- **PROBLEM TO WORK ON**: In the records below, find the line that contains "Given: Click the validation", then write out that line and each one after it exactly, up to and including the last.

- **Stored data**:

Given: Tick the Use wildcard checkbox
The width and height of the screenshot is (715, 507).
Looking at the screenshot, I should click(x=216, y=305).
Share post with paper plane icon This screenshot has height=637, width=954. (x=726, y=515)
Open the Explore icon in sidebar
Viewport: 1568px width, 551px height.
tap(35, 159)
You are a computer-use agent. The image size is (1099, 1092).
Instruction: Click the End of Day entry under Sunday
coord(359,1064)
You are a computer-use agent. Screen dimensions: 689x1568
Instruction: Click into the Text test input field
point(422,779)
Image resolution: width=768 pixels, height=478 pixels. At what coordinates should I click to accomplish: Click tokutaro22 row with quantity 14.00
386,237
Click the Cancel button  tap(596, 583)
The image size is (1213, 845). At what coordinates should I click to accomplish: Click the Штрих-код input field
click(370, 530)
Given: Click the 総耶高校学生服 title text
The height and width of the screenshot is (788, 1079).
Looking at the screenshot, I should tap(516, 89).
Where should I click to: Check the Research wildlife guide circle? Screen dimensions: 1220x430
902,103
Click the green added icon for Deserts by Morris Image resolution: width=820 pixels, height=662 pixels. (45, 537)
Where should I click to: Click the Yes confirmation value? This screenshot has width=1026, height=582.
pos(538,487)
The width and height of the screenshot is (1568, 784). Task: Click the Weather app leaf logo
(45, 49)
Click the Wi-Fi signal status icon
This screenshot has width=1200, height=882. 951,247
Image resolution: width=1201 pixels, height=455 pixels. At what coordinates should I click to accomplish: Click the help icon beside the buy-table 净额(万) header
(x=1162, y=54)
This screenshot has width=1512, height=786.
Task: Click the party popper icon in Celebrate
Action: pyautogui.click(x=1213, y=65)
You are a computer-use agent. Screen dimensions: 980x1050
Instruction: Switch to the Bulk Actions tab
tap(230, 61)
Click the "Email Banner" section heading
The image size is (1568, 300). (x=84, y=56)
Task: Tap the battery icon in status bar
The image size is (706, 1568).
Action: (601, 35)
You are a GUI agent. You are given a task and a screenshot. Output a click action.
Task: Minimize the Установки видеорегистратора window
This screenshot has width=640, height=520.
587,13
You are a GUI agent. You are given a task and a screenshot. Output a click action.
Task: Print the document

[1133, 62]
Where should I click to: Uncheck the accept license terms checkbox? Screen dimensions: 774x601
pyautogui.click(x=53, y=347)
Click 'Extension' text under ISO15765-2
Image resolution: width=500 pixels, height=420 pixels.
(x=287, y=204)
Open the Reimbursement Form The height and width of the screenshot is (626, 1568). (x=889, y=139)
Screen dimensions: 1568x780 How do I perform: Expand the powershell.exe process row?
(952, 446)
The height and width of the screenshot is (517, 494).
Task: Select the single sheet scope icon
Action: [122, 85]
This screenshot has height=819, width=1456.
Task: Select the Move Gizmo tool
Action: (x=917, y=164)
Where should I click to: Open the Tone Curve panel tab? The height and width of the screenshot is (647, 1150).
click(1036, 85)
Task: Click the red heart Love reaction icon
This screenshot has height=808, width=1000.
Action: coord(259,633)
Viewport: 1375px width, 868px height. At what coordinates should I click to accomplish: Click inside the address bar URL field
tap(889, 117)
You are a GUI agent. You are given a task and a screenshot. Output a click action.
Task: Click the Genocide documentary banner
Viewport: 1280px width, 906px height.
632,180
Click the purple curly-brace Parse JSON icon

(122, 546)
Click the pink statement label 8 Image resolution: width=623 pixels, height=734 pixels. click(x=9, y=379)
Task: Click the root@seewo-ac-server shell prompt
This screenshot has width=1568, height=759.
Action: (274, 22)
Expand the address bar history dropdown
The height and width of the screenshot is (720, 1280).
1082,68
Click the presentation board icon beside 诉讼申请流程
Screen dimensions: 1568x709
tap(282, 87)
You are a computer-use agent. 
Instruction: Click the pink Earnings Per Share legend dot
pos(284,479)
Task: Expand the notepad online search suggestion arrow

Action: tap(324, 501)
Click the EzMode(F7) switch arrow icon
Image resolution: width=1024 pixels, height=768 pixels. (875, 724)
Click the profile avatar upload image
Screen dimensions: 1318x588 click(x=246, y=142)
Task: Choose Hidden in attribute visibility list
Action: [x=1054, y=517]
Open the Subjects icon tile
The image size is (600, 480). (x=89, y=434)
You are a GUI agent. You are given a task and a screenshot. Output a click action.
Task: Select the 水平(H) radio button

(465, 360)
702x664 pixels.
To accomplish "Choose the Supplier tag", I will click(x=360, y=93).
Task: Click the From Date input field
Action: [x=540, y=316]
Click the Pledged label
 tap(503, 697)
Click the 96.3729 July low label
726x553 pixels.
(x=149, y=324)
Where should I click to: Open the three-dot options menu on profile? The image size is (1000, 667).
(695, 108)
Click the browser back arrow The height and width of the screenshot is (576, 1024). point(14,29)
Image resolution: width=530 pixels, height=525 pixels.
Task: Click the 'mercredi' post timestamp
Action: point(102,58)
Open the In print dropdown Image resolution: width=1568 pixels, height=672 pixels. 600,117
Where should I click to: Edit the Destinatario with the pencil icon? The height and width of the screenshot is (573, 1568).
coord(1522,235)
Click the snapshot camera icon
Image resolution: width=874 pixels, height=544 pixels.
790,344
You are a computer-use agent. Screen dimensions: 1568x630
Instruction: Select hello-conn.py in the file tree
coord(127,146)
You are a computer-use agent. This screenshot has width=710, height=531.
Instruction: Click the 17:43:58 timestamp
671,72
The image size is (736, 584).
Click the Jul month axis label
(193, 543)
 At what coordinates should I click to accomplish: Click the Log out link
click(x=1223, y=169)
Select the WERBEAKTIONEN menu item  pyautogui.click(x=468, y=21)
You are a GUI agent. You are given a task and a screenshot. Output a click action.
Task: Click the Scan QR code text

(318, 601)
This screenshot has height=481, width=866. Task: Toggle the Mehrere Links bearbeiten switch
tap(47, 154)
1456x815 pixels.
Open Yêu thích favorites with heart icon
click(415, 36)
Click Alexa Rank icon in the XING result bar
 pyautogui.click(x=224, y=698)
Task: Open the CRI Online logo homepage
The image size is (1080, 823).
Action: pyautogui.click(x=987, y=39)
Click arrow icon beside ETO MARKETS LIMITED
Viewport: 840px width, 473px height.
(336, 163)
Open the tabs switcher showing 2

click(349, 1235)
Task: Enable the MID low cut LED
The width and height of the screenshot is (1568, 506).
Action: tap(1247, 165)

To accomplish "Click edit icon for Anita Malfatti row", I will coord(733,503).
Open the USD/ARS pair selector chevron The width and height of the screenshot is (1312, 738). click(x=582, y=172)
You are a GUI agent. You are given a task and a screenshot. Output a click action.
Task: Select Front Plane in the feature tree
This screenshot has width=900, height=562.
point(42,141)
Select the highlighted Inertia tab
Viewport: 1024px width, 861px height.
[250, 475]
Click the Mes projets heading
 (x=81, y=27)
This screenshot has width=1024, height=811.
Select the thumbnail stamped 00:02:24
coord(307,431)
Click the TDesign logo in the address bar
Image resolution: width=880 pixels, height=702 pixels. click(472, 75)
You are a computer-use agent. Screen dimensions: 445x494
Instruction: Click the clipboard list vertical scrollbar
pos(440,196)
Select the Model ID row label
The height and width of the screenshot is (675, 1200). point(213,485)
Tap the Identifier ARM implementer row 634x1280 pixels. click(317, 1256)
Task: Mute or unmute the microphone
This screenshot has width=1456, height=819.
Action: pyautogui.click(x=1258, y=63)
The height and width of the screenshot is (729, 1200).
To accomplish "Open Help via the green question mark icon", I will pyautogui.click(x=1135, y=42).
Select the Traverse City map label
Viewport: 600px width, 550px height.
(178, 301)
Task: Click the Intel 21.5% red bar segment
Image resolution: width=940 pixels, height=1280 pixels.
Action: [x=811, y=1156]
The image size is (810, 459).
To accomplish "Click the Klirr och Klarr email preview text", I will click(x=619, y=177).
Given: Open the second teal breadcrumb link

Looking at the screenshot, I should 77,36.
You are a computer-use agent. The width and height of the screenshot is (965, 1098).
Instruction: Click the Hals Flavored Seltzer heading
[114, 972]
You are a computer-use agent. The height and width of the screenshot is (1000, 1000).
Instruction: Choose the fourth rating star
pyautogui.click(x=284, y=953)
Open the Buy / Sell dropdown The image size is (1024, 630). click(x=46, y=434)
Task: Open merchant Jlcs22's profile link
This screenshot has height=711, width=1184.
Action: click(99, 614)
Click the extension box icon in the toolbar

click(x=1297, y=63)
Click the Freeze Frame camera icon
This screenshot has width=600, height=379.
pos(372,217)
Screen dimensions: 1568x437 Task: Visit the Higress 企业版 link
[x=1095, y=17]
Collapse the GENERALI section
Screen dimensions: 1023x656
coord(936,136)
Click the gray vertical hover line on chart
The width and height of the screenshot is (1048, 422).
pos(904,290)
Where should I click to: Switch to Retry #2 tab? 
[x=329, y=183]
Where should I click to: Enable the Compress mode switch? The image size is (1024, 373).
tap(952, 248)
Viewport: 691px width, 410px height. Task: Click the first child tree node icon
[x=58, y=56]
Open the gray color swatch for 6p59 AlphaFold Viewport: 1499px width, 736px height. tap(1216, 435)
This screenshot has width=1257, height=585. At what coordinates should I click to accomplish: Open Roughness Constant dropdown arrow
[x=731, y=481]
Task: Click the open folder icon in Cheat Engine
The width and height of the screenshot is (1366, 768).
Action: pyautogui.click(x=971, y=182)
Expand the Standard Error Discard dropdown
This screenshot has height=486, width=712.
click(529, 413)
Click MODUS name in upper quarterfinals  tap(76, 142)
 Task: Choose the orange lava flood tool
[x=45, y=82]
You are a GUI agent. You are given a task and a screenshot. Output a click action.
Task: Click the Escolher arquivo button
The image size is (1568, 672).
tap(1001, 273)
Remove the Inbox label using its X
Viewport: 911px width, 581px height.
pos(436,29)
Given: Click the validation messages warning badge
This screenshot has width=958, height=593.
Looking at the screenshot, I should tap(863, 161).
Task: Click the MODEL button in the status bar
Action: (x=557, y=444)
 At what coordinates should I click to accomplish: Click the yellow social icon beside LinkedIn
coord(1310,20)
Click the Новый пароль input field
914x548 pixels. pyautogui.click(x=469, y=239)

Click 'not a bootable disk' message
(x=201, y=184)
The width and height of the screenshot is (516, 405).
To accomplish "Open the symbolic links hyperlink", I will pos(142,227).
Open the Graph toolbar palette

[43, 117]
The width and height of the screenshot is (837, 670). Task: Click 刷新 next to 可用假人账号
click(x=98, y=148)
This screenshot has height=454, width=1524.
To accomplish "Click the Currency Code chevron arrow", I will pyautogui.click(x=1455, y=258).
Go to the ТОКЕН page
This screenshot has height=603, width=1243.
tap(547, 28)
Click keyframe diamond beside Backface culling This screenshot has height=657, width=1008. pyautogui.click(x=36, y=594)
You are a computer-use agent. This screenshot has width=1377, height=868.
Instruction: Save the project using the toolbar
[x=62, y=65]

- **TASK OUTPUT**:
Given: Click the validation messages warning badge
This screenshot has width=958, height=593.
Looking at the screenshot, I should tap(863, 161).
Task: Click the MODEL button in the status bar
Action: (x=557, y=444)
 At what coordinates should I click to accomplish: Click the yellow social icon beside LinkedIn
coord(1310,20)
Click the Новый пароль input field
914x548 pixels. pyautogui.click(x=469, y=239)

Click 'not a bootable disk' message
(x=201, y=184)
The width and height of the screenshot is (516, 405).
To accomplish "Open the symbolic links hyperlink", I will pos(142,227).
Open the Graph toolbar palette

[43, 117]
The width and height of the screenshot is (837, 670). Task: Click 刷新 next to 可用假人账号
click(x=98, y=148)
This screenshot has height=454, width=1524.
To accomplish "Click the Currency Code chevron arrow", I will pyautogui.click(x=1455, y=258).
Go to the ТОКЕН page
This screenshot has height=603, width=1243.
tap(547, 28)
Click keyframe diamond beside Backface culling This screenshot has height=657, width=1008. pyautogui.click(x=36, y=594)
You are a computer-use agent. This screenshot has width=1377, height=868.
Instruction: Save the project using the toolbar
[x=62, y=65]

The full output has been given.